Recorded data
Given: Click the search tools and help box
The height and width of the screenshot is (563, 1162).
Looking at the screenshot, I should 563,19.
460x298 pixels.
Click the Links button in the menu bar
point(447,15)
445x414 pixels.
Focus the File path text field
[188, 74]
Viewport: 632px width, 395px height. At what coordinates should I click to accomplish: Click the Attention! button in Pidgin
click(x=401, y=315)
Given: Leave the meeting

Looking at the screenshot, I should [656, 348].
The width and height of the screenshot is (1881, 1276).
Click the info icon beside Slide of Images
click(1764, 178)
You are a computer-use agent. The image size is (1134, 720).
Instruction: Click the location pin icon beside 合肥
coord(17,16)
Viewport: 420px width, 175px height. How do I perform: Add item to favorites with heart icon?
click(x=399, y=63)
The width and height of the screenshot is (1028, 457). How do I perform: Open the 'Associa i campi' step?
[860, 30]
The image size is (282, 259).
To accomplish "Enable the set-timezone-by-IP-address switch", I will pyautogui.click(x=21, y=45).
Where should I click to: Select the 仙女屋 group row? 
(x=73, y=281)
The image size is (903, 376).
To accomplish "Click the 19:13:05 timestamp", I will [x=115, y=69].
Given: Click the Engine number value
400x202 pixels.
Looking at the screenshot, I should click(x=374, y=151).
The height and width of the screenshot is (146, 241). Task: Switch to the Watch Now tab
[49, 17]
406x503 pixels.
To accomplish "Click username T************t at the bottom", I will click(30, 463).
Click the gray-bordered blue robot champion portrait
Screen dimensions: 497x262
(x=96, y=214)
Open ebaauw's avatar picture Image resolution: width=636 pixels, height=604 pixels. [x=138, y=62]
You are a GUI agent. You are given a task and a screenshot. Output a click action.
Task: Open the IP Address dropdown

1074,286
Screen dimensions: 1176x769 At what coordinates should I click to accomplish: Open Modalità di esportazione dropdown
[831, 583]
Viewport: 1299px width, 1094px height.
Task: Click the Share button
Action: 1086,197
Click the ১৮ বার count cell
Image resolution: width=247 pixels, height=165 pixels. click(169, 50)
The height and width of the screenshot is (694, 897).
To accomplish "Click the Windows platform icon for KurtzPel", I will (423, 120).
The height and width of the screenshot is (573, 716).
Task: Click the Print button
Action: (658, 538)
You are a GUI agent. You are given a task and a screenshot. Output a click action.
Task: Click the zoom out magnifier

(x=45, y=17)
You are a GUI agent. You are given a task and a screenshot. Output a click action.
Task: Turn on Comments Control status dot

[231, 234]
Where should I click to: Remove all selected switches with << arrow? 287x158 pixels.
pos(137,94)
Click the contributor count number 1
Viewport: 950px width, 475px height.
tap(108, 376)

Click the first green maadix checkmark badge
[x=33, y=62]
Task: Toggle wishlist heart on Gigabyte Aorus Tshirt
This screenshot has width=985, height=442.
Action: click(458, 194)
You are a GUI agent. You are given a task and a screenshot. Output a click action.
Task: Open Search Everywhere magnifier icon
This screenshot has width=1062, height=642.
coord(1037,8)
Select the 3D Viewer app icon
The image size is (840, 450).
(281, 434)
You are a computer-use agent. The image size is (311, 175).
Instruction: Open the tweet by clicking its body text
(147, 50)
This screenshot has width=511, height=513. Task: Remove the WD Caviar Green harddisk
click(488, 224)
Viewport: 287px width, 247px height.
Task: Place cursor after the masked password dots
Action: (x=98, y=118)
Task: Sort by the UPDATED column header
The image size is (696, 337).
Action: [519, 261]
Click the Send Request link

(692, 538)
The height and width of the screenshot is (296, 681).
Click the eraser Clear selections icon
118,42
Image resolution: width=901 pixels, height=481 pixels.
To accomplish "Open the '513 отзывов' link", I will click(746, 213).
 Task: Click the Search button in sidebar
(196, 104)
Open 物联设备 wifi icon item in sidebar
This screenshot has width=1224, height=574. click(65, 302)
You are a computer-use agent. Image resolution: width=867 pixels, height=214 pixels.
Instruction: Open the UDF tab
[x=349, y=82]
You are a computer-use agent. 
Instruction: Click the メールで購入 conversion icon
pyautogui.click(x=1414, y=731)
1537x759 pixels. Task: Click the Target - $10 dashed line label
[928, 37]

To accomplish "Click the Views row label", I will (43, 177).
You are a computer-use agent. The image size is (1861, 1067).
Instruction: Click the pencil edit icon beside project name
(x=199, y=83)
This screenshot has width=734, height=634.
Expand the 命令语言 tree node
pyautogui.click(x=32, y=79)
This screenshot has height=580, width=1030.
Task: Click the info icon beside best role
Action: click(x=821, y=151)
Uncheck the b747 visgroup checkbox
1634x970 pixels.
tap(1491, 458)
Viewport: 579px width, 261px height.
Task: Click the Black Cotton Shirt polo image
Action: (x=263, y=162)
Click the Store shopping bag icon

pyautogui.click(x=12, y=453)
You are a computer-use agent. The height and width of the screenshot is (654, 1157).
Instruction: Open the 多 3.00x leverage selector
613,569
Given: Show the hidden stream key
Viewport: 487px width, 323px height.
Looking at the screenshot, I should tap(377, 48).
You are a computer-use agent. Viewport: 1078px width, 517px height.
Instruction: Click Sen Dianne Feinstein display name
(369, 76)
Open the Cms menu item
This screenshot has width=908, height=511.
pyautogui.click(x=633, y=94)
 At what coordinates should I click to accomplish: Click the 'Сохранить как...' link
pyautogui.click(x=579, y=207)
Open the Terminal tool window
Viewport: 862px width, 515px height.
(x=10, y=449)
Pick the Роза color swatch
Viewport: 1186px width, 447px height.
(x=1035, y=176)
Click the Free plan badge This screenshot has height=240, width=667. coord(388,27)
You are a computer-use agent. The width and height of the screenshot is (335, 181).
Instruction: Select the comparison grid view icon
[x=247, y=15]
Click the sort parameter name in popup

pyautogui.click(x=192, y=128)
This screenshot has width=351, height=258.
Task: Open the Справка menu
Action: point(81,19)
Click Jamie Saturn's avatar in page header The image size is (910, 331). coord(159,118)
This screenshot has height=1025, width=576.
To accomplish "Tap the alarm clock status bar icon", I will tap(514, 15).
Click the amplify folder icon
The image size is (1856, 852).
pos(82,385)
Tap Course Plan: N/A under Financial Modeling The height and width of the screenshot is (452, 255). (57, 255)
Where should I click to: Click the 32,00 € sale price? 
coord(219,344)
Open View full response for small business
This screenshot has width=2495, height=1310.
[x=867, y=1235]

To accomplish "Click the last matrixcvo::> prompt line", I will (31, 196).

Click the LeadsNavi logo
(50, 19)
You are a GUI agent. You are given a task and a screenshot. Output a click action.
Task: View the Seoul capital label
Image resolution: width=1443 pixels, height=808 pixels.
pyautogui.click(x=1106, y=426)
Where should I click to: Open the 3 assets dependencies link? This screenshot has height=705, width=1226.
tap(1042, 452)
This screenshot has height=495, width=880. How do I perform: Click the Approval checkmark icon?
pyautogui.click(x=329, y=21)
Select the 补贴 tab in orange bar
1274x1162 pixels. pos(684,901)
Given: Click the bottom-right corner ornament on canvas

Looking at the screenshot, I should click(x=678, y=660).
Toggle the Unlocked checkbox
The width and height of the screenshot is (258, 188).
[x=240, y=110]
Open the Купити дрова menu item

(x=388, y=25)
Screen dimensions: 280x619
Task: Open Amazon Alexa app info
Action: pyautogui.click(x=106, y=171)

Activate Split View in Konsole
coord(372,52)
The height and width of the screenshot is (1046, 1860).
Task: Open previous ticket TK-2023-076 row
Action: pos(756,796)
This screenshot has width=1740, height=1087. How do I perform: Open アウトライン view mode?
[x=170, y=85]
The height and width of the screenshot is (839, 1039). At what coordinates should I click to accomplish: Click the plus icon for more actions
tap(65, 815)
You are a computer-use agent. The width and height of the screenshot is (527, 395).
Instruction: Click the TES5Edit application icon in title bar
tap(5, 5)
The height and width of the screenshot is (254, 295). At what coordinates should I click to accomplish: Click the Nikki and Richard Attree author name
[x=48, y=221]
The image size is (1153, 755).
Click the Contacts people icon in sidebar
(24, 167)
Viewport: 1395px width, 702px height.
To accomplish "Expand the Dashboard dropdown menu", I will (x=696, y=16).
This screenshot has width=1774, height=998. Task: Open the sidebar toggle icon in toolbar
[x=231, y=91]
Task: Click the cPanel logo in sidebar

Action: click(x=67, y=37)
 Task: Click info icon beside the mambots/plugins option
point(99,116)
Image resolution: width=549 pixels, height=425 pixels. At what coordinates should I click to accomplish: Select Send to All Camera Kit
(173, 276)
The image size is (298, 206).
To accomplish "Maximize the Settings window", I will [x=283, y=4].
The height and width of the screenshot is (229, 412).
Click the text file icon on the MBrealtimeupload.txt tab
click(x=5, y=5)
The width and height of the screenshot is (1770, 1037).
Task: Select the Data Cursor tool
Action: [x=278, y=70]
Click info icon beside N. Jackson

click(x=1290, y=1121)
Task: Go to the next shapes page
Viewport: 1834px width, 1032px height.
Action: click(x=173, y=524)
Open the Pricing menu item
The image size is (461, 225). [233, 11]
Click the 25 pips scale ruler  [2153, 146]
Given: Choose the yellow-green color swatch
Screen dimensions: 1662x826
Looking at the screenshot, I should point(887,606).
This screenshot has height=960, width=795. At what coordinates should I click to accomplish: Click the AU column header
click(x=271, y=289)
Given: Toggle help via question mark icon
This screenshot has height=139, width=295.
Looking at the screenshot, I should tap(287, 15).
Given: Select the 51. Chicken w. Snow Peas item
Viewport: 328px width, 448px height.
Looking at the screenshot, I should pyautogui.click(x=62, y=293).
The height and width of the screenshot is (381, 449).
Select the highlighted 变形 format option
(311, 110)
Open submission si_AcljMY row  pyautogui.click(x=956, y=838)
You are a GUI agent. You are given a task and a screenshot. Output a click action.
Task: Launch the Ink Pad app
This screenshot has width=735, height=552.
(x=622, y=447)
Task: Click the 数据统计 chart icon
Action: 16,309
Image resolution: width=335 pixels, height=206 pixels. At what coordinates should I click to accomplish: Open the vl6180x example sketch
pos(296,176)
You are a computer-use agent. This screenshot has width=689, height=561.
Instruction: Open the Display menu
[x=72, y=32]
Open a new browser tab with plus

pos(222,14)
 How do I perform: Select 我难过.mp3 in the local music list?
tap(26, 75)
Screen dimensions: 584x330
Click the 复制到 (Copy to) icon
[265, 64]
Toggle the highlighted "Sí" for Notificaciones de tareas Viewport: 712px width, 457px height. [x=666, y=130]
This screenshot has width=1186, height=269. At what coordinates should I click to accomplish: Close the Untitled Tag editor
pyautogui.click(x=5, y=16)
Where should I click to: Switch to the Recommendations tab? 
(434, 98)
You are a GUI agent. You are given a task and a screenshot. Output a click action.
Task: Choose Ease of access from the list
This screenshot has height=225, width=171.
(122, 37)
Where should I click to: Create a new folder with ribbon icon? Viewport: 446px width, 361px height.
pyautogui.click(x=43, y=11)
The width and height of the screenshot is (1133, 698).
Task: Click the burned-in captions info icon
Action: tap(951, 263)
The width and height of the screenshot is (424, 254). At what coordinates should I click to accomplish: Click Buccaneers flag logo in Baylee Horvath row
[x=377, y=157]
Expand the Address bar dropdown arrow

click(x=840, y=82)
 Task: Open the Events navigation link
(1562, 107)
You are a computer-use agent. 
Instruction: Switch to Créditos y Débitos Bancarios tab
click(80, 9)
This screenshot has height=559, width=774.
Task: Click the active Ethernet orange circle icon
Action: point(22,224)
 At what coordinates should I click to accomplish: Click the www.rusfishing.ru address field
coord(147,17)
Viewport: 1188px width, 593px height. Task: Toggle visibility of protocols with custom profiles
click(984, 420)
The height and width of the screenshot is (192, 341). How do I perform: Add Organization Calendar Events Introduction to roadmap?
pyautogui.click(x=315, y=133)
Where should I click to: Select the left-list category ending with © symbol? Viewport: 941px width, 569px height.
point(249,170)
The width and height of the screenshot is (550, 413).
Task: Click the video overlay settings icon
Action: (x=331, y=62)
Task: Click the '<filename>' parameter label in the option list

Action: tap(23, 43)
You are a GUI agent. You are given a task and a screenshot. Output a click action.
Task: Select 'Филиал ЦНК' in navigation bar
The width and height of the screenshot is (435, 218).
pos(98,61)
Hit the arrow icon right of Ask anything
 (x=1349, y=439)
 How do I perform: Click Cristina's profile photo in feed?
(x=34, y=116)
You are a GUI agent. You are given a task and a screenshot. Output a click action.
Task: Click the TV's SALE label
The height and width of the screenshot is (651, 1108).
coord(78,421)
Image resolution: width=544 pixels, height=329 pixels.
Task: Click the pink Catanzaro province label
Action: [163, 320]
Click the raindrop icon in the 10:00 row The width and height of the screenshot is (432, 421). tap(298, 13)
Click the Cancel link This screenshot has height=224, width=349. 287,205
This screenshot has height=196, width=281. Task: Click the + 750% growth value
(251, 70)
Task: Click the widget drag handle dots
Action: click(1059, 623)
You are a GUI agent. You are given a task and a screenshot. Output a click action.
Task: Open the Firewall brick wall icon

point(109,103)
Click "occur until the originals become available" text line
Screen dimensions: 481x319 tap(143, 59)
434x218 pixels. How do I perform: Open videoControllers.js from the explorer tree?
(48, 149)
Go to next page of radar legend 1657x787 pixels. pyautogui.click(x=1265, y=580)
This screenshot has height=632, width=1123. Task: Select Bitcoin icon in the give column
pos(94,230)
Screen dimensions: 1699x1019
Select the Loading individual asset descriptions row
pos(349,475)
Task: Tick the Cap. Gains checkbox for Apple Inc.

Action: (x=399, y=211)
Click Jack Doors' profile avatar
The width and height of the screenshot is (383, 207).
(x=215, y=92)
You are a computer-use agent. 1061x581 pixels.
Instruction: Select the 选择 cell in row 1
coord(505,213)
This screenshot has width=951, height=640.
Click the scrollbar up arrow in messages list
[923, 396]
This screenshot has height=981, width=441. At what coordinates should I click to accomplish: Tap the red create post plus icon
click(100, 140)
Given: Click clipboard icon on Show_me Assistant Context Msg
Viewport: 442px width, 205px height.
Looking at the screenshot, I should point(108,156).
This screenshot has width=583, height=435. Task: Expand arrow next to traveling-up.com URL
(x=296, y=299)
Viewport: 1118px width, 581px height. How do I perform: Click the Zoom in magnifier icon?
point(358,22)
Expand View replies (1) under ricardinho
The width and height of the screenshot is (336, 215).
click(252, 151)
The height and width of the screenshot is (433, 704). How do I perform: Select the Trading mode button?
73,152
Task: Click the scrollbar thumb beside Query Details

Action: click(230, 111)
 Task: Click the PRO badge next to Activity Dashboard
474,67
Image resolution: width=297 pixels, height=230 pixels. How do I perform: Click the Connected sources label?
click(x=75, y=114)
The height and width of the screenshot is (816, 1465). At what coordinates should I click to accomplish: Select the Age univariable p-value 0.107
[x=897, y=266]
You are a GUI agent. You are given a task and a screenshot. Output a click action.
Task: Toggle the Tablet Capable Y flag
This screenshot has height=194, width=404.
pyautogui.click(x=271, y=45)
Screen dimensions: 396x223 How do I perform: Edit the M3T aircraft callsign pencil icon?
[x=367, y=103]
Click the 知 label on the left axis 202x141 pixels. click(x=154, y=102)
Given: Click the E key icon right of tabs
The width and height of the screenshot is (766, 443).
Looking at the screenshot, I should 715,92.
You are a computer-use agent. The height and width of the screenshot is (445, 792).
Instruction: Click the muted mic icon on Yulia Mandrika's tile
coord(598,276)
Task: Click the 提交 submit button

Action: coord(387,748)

## Goal
Give the part of the listing that opens with the line containing "This screenshot has width=1740, height=1087." and closes with the line containing "tap(65, 815)" as a numbered list, with blank lines left out.

## Finished answer
1. This screenshot has width=1740, height=1087. How do I perform: Open アウトライン view mode?
2. [x=170, y=85]
3. The height and width of the screenshot is (839, 1039). At what coordinates should I click to accomplish: Click the plus icon for more actions
4. tap(65, 815)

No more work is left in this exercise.